--- Records to use Enclosed Below ---

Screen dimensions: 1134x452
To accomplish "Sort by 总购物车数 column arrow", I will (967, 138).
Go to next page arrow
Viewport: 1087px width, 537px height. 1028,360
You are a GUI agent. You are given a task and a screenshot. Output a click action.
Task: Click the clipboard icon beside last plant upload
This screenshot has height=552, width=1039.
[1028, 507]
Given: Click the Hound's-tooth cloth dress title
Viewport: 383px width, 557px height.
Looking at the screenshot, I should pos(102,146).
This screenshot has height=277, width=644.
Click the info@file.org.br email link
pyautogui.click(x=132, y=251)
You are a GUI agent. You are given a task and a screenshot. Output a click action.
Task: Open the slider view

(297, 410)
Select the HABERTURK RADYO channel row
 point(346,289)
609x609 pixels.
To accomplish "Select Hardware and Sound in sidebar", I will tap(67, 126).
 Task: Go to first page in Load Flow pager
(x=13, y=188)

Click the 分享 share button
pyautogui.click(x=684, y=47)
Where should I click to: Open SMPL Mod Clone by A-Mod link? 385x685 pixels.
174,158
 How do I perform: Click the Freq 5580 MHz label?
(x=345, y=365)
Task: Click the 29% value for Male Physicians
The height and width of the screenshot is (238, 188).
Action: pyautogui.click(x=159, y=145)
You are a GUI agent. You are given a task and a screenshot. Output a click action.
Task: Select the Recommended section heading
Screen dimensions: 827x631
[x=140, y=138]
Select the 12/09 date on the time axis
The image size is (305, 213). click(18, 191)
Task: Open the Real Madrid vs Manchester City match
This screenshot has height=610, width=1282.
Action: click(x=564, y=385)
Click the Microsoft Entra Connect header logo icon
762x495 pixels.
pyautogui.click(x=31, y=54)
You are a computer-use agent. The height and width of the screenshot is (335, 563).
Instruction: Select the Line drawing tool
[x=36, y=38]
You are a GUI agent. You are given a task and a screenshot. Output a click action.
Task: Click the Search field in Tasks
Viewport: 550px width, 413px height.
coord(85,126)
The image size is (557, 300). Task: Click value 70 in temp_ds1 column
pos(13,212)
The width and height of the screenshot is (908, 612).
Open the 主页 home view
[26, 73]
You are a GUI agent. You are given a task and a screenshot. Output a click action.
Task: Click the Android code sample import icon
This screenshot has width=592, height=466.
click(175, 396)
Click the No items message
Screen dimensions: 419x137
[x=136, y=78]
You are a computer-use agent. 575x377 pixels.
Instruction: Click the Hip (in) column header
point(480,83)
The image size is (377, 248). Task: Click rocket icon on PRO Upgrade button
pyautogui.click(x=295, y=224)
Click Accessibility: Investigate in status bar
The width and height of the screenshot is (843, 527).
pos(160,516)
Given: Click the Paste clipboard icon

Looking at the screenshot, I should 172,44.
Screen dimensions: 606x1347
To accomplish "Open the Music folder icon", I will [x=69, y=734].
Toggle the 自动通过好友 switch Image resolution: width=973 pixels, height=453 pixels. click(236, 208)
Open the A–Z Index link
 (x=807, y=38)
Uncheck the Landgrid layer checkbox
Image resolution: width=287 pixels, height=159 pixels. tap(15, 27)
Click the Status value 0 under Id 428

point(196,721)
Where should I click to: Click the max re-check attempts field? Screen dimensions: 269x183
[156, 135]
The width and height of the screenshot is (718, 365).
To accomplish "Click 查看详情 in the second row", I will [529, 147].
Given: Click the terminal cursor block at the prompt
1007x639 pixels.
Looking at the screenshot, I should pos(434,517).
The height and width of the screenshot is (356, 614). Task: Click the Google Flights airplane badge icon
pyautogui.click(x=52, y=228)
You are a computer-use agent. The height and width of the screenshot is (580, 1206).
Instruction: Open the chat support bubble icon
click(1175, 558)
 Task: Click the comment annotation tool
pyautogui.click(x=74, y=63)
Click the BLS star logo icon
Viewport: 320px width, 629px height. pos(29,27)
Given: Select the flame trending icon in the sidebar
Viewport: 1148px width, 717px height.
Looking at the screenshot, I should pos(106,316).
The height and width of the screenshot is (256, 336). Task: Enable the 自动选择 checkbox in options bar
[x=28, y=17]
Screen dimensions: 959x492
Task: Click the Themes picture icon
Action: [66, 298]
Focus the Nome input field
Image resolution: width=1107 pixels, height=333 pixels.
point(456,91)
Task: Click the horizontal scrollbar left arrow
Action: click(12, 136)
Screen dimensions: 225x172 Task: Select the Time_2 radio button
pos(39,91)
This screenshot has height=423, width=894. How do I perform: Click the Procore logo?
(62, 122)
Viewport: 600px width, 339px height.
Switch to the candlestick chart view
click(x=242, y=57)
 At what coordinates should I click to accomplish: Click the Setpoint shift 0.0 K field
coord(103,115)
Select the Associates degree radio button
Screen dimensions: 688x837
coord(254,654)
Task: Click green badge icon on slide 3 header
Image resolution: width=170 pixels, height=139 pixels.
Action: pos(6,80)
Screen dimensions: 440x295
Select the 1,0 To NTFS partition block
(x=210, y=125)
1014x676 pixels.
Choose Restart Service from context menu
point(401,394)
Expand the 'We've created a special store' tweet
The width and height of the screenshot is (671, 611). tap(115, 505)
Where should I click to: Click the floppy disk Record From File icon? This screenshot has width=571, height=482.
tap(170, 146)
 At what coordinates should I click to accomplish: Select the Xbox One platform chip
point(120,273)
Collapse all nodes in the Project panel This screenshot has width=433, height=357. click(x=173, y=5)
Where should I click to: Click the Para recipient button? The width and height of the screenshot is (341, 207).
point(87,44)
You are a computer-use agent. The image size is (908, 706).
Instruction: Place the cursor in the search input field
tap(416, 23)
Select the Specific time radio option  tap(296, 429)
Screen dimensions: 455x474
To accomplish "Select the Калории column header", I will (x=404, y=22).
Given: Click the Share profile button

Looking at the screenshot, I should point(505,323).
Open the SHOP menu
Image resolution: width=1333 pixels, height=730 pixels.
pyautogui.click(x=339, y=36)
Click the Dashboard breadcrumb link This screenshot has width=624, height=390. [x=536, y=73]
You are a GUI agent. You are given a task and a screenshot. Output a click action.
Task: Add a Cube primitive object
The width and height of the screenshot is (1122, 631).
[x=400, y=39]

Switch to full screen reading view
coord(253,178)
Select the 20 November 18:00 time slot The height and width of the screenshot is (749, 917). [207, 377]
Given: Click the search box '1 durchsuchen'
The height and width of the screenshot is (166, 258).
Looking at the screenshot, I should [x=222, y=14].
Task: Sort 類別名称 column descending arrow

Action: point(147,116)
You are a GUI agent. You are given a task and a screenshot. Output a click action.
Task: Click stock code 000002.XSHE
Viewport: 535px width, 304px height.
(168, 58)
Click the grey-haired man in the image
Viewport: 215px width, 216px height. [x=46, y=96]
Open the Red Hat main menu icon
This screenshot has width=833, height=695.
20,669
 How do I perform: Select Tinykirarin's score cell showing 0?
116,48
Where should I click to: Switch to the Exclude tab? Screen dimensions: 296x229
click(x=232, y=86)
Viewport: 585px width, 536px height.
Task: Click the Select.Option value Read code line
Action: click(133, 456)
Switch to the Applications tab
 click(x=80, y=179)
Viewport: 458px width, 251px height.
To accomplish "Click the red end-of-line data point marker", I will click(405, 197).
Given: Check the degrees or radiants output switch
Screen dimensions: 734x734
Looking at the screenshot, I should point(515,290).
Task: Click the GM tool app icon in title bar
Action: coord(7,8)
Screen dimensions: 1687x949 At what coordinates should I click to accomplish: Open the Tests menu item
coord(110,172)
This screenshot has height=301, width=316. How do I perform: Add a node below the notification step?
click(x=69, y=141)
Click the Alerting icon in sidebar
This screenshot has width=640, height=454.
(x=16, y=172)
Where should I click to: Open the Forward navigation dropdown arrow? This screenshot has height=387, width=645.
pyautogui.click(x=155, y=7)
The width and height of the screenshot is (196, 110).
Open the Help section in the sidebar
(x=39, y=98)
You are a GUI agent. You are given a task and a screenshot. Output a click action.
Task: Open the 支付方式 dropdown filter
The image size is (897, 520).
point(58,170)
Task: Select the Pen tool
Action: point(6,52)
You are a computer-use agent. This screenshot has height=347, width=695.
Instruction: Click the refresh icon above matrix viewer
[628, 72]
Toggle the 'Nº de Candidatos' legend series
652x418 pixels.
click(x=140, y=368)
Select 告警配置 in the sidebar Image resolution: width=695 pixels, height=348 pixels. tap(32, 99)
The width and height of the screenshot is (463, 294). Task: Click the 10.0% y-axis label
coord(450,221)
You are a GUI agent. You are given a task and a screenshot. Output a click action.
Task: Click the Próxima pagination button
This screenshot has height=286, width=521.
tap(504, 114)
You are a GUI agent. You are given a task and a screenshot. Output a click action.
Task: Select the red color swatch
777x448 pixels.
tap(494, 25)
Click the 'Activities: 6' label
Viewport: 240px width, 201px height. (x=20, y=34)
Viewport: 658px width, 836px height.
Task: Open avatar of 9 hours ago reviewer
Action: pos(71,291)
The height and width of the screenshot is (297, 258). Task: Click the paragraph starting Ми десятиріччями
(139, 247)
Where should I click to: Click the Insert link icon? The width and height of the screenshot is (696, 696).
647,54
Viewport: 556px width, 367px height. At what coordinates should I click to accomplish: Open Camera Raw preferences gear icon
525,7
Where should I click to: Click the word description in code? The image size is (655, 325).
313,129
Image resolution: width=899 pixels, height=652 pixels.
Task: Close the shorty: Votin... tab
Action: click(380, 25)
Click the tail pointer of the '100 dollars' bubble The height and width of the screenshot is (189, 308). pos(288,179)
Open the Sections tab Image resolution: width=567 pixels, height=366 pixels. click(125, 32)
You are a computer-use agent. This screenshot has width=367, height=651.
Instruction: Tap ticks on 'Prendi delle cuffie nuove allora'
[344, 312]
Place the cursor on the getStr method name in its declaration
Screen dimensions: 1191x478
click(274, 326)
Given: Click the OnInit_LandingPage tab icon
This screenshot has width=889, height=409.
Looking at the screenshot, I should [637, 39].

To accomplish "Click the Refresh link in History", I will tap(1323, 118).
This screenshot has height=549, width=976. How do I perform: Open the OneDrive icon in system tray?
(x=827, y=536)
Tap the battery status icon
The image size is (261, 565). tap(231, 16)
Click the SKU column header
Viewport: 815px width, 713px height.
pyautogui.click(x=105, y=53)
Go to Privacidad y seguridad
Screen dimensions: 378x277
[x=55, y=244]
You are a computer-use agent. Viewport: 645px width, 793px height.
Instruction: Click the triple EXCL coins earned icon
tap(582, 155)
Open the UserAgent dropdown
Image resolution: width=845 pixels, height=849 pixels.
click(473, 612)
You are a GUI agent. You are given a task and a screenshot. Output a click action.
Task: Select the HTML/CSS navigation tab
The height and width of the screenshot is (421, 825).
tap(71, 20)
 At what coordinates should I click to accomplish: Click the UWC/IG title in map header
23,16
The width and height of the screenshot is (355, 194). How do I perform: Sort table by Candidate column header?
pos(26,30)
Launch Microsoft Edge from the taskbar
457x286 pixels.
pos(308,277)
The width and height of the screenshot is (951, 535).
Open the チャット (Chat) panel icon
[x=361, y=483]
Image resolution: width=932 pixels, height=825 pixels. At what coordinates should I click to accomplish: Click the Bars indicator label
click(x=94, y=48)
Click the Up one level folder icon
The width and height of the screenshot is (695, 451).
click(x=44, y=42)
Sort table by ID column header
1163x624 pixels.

--- End of Enclosed Records to use ---

● Activity
Write out the records above exactly, from the opening line to the line with "Task: Click the clipboard", including both, with nothing added.

● Response to this task
Screen dimensions: 1134x452
To accomplish "Sort by 总购物车数 column arrow", I will (967, 138).
Go to next page arrow
Viewport: 1087px width, 537px height. 1028,360
You are a GUI agent. You are given a task and a screenshot. Output a click action.
Task: Click the clipboard icon beside last plant upload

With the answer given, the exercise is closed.